Thanks for the further comments.

[AS]
> | In fact, that's exactly what LIB FMATCHES does: it defines fmatches as a
> | syntactic operator, not a procedure. I had always claimed that that was
> | inadequate, because it made it impossible to define things like present,
> | remove, allpresent, and other procedures that can take a pattern as
> | input.
>
> But patterns should be first-class objects;

I am not sure what you mean by that. If you mean they should be objects
that can be created at run time, returned as procedure values, stored in
datastructures, passed as arguments, etc. then I agree with you. I think
Riccardo was claiming that such objects should not include lvars
identifiers that could be changed by valof anywhere.

This is different from the case of creating a lexical closure, which is
a procedure that can manipulate values of lexical variables, for there
all the code that does the manipulation is explicit within the scope of
the variable.

On the other hand if you aleady have a language that allows lists,
arrays and other datastructures to be updated outside the context in
which they are created, giving heebee jeebees to those committed to
functional programming, then perhaps there's not so much of a problem
allowing lexical variables also to be changed by hidden code.

> ..it's just that their casual
> representation as lists (and their early implementations using valof)
> made that less obvious.

Not sure what you mean by "casual representation as lists". It's obvious
that as lists they are first class objects, isn't it?

[AS]
> | I had previously thought about generalising fmatches in that direction
> | but decided that being able to use the matcher as an ordinary procedure
> | was too important to give up.
>
> You're right.
>
> All you need do is to provided a syntax for *patterns*. The rest
> follows, because the argument that this would violate lexical spirits is
> ill-founded.

Depends what's in the patterns.
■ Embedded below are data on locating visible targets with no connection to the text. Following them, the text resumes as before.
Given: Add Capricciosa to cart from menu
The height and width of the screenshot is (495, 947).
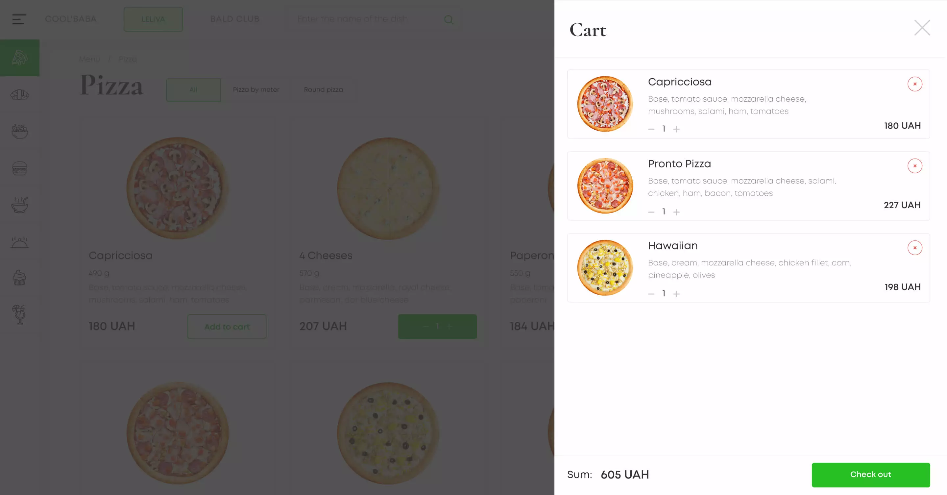Looking at the screenshot, I should pyautogui.click(x=227, y=327).
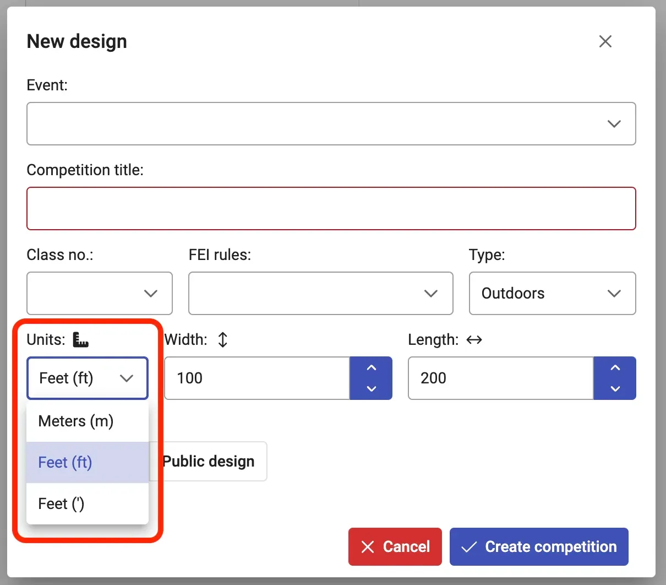Click the ruler icon beside Units
The image size is (666, 585).
[81, 340]
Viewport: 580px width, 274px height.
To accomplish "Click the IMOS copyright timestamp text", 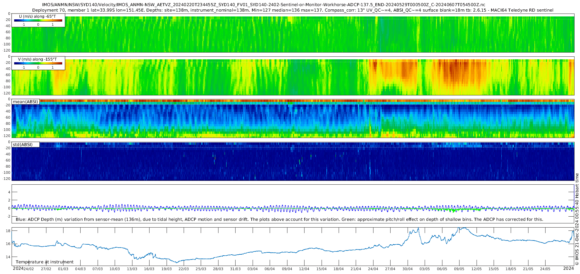I will [x=577, y=219].
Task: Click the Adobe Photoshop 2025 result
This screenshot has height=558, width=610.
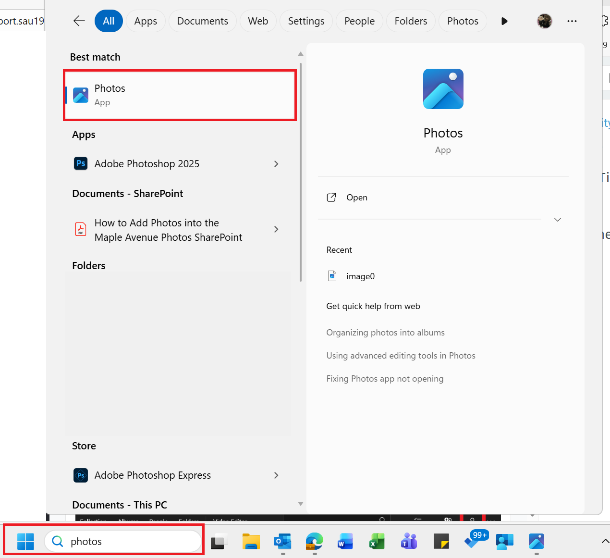Action: coord(146,164)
If they contain special data structures
then there's no problem. If they contain lexical identifiers you can
have code of this form

	lvars x .....;
		.... x ....

	foo(<pattern .... x ....>);

		.... x ....

and then the changes between the second and the fourth occurrences of
"x" are unpredictable, just as with the current matcher.
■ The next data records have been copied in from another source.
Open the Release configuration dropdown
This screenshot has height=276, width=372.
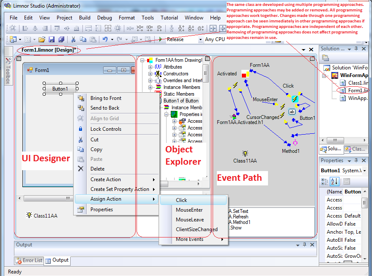pyautogui.click(x=200, y=39)
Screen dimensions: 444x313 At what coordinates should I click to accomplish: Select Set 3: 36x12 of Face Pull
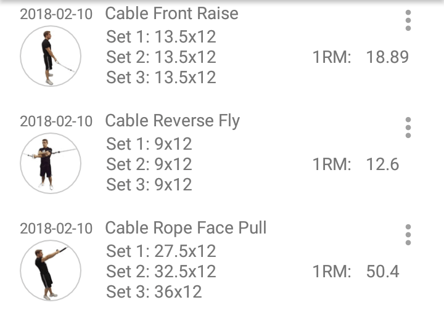[x=154, y=292]
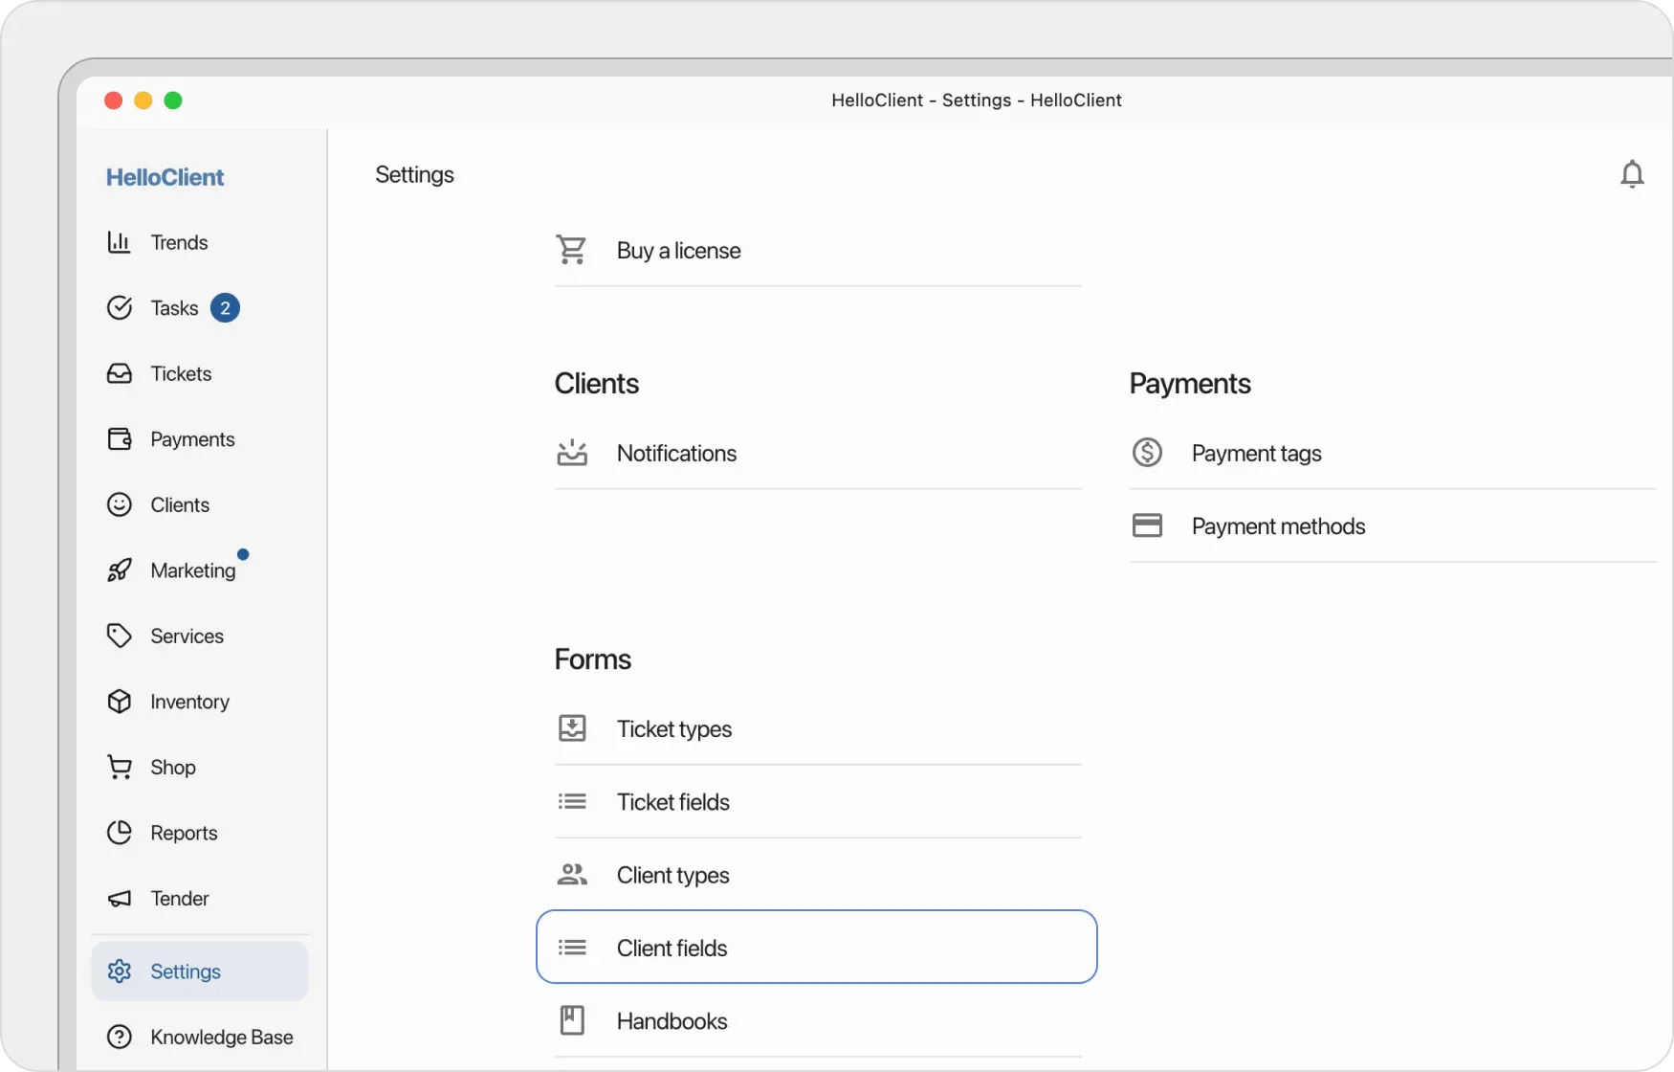Open Handbooks under Forms

[672, 1020]
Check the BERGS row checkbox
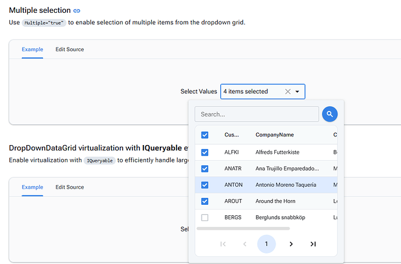 (205, 218)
I suspect that what you are saying is close to what Riccardo said. I
elaborated it, perhaps misleadingly. (he's away for a few days, so I
can't ask him.) I think his main point was to object to my construct

	![ .......]

which creates an object that contains lexical identifiers that can then
be passed out of the current lexical scope and directly manipulated
elsewhere using valof or idval. My impression was that you don't seem to
like that either: you want any such use of patterns to return some
explicit values, like the Pop-11 "which" construct
	
    which([x z], [[parent ?x ?y][parent ?y ?z]]) =>
    ** [ [tom harry] [tom mary] [lucy albert] ]
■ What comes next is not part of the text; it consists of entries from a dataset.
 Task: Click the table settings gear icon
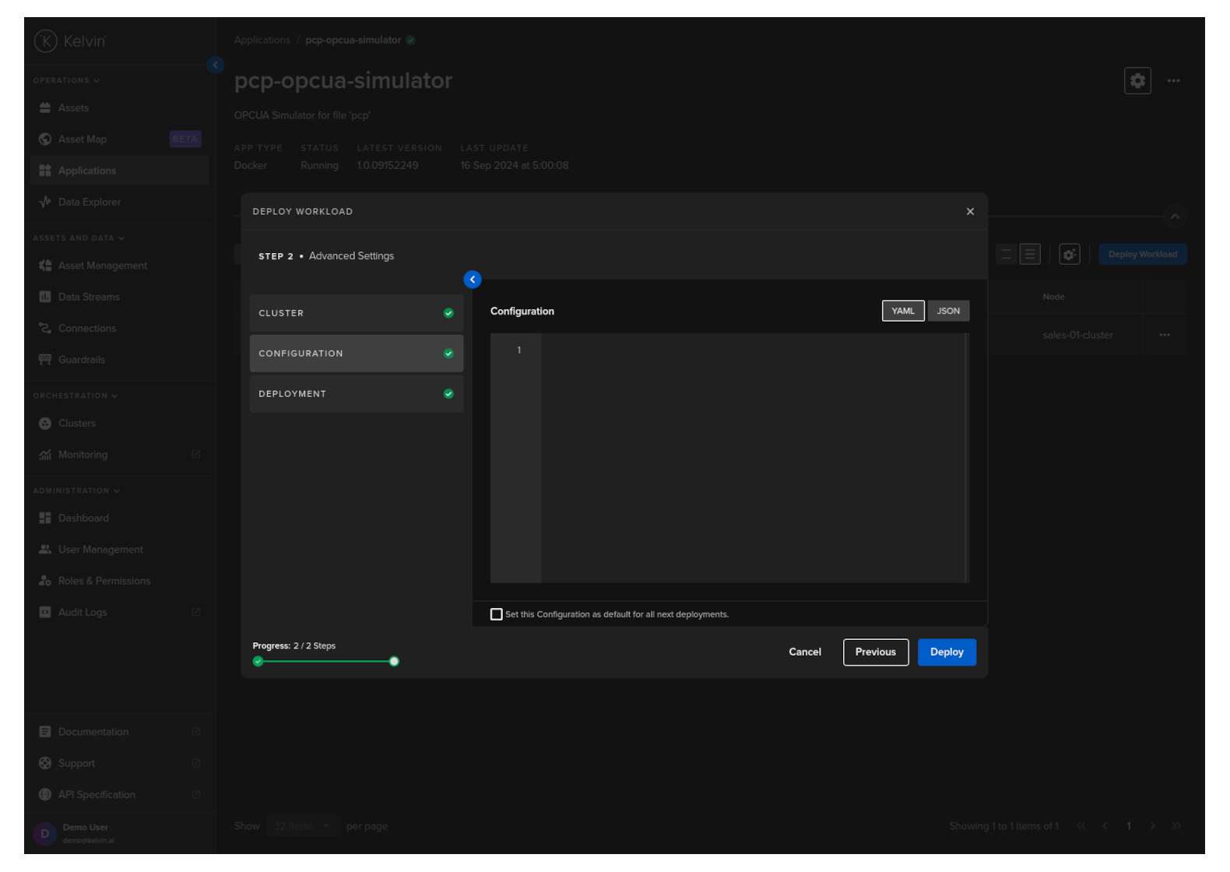[x=1070, y=255]
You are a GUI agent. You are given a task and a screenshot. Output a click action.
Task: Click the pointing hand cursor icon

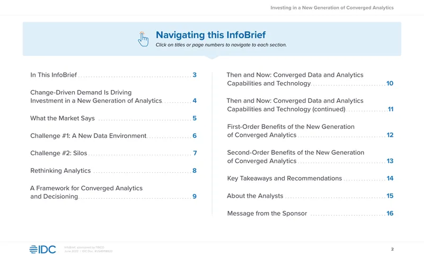click(x=143, y=39)
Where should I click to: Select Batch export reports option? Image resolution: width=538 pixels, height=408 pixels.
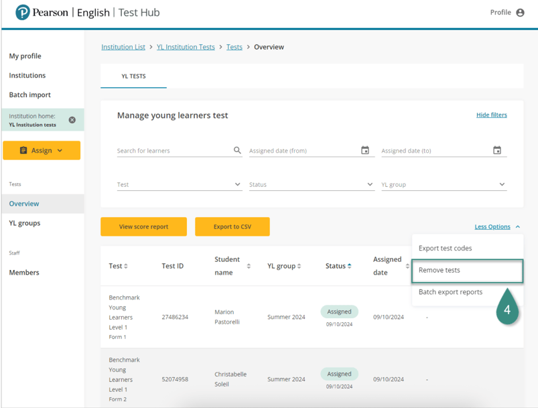450,292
except that which ALSO gives x,y and z new values.

(See HELP WHICH, LIB * WHICH).

It has occured to me that I could change "!" so that it turns a pattern
into a declaration. I.e. the variables in the pattern are declared
as lvars, and can be used only AFTER the pattern has been created.

Thus

	lvars x;

		..... x .....

		.... ![ .... ?x ....] ....

		... x ....

would not be allowed, but
		.... ![ .... ?x ....] ....

		... x ....

would, with no preceding use of x in the same scope (except maybe
a use in a pattern!).

However, this would require access at compile time to the current list
of locally declared variables in the current lexical block. I don't know
if pop_new_lvar_list already has all the relevant information.